Visual Syncopation: Paintings by Robert Colescott
BY PETER SELZ
Ten years ago Robert Colescott represented the United States at the Venice Biennale. Rarely was there a solo exhibition at the American pavilion and it was even more amazing that this honor was awarded to an African American painter. The show was very well received and after it closed at the Giardini Publici it travelled to museums in this country and was seen at the Berkeley Museum in 1999.
The current exhibition is a retrospective of the last 10 years. Most of the works have not been shown before. In his painting, George Washington Carver Crossing the Delaware: Page from an American History Textbook (1975), which ridicules the kitschy and overexposed history painting by Emanuel Leutze, it is G.W. Carver, the black peanut farmer in the general’s uniform, who stands up in a boatload full of “darkies,” frolocking in their ride across the river. It was works such as this, which made Colescott into a celebrated artist, who produced expressionist paintings that were simultaneously hilarious and perturbing.
Over time, his work has become more painterly and gestural while retaining their narrative message.

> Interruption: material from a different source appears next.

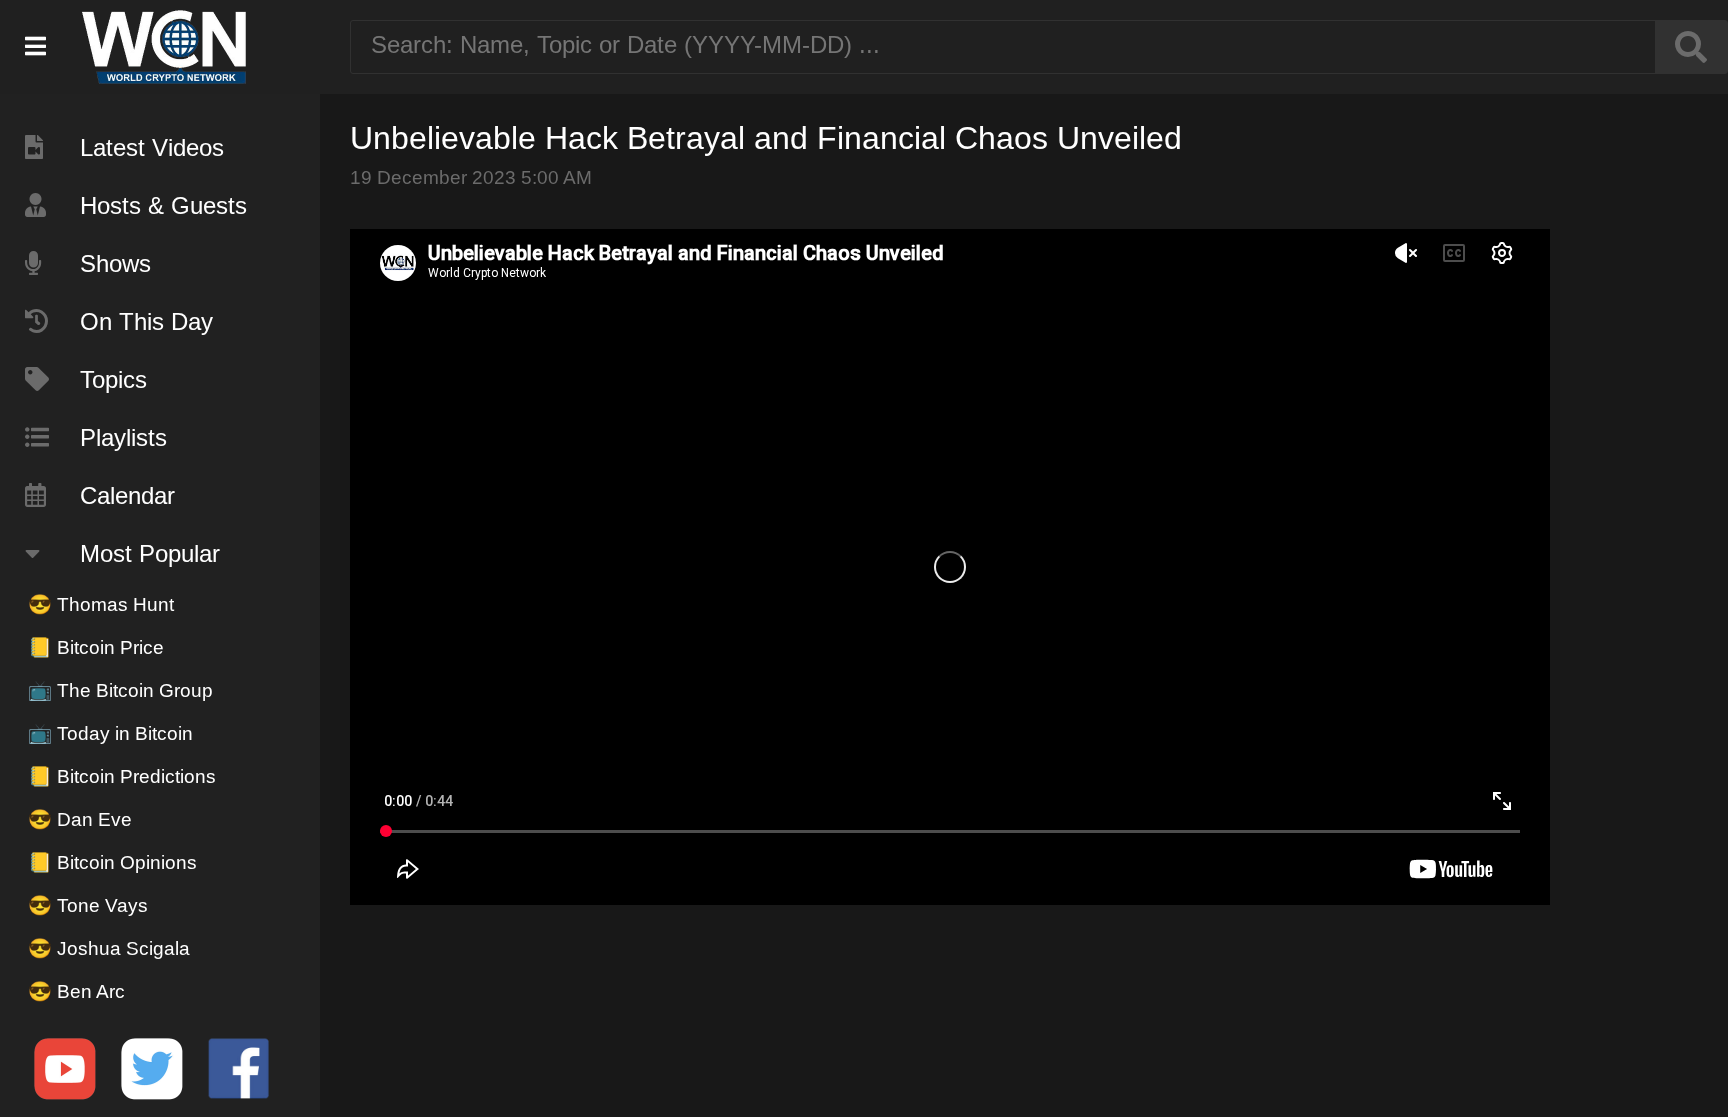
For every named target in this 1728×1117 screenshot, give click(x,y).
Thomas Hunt (101, 604)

What we see in his late work is a weighty manipulation of pigment, the palpitating vitality of paint which is used to tell his stories—some of them about social justice or the lack thereof.
Colescott was born in Oakland and, after having studied in Paris, came to Berkeley as a student and then as a teacher, but his family’s roots are in New Orleans, the birthplace of jazz. There is a large work in the show, called Ponchartrain (1997), produced way before Hurricane Katrina, which is imbued with a visualization of jazz. It consists of four congruent panels and has two revolvers aiming at two paint buckets with SEX and RACE written on them. “Sex and race are my raw materials,” he said, “that’s why they’re in the paint pot.” But there is more. In an interview published in the catalogue of this show he also speaks of the essential ideas in his paintings: “cultural/social criticism along with personal/ individual identity” as well as “shapes, color and surfaces.” Robert Colescott’s late paintings show the world and its problems as a great carnival.